Thoughts on parallel programming?

Thu Nov 11 06:16:20 PST 2010

On 11-nov-10, at 09:58, Russel Winder wrote:

> On Thu, 2010-11-11 at 02:24 +0000, jfd wrote:
>> Any thoughts on parallel programming.  I was looking at something  
>> about Chapel
>> and X10 languages etc. for parallelism, and it looks interesting.   
>> I know that
>> it is still an area of active research, and it is not yet (far  
>> from?) done,
>> but anyone have thoughts on this as future direction?  Thank you.
>
> Any programming language that cannot be used to program applications
> running on a heterogeneous collection of processors, including CPUs  
> and
> GPUs as computational devices, on a single chip, with there being many
> such chips on a board, possibly clustered, doesn't have much of a
> future.  Timescale 5--10 years.

on this I am not so sure, heterogeneous clusters are more difficult to  
program, and GPU & co are slowly becoming more and more general purpose.
Being able to take advantage of those is useful, but I am not  
convinced they are necessarily the future.

> Intel's 80-core, 48-core and 50-core devices show the way server,
> workstation and laptop architectures are going.  There may be a large
> central memory unit as now, but it will be secondary storage not  
> primary
> storage.  All the chip architectures are shifting to distributed  
> memory
> -- basically cache coherence is too hard a problem to solve, so  
> instead
> of solving it, they are getting rid of it.  Also the memory bus stops
> being the bottleneck for computations, which is actually the biggest
> problem with current architectures.

yes many core is the future I agree on this, and also that distributed  
approach is the only way to scale to a really large number of  
processors.
Bud distributed systems *are* more complex, so I think that for the  
foreseeable future one will have a hybrid approach.

> Windows, Linux and Mac OS X have a serious problem and will either die
> or be revolutionized.  Apple at least recognize the issue, hence they
> pushed OpenCL.

again not sure the situation is as dire as you paint it, Linux does  
quite well in the HPC field... but I agree that to be the ideal OS for  
these architectures it will need more changes.

> Actor model, CSP, dataflow, and similar distributed memory/process- 
> based
> architectures will become increasingly important for software.  There
> will be an increasing move to declarative expression, but I doubt
> functional languages will ever make the main stream.  The issue here  
> is
> that parallelism generally requires programmers not to try and tell  
> the
> computer every detail how to do something, but instead specify the  
> start
> and end conditions and allow the runtime system to handle the
> realization of the transformation.  Hence the move in Fortran from  
> lots
> of "do" loops to "whole array" operations.

Whole array operation are useful, and when possible one gains much  
using them, unfortunately not all problems can be reduced to few large  
array operations, data parallel languages are not the main type of  
language for these reasons.

> MPI and all the SPMD approaches have a severely limited future, but I
> bet the HPC codes are still using Fortran and MPI in 50 years time.

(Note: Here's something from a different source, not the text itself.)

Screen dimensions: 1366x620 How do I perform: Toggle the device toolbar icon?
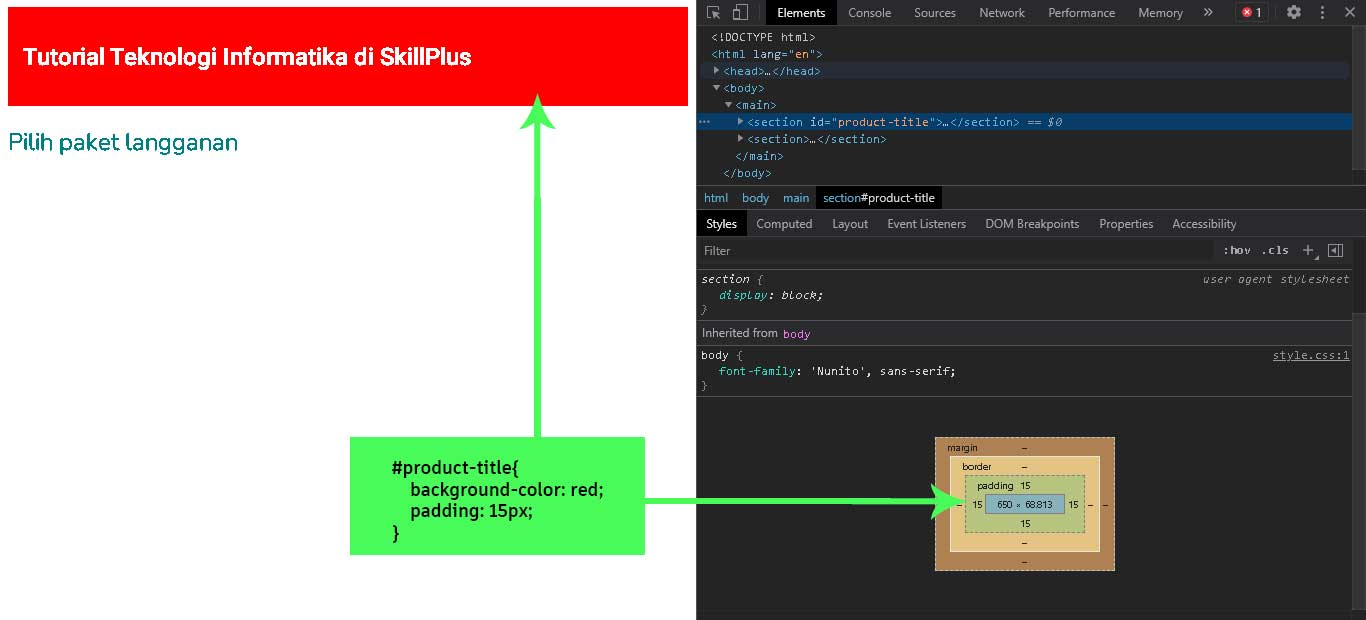739,12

well whole array operations are a generalization of the SPMD approach,  
so I this sense you said that that kind of approach will have a future  
(but with a more difficult optimization as the hardware is more complex.

About MPI I think that many don't see what MPI really does, mpi offers  
a simplified parallel model.
The main weakness of this model is that it assumes some kind of  
reliability, but then it offers
a clear computational model with processors ordered in a linear of  
higher dimensional structure and efficient collective communication  
primitives.
Yes MPI is not the right choice for all problems, but when usable it  
is very powerful, often superior to the alternatives, and programming  
with it is *simpler* than thinking about a generic distributed system.
So I think that for problems that are not trivially parallel, or  
easily parallelizable MPI will remain as the best choice.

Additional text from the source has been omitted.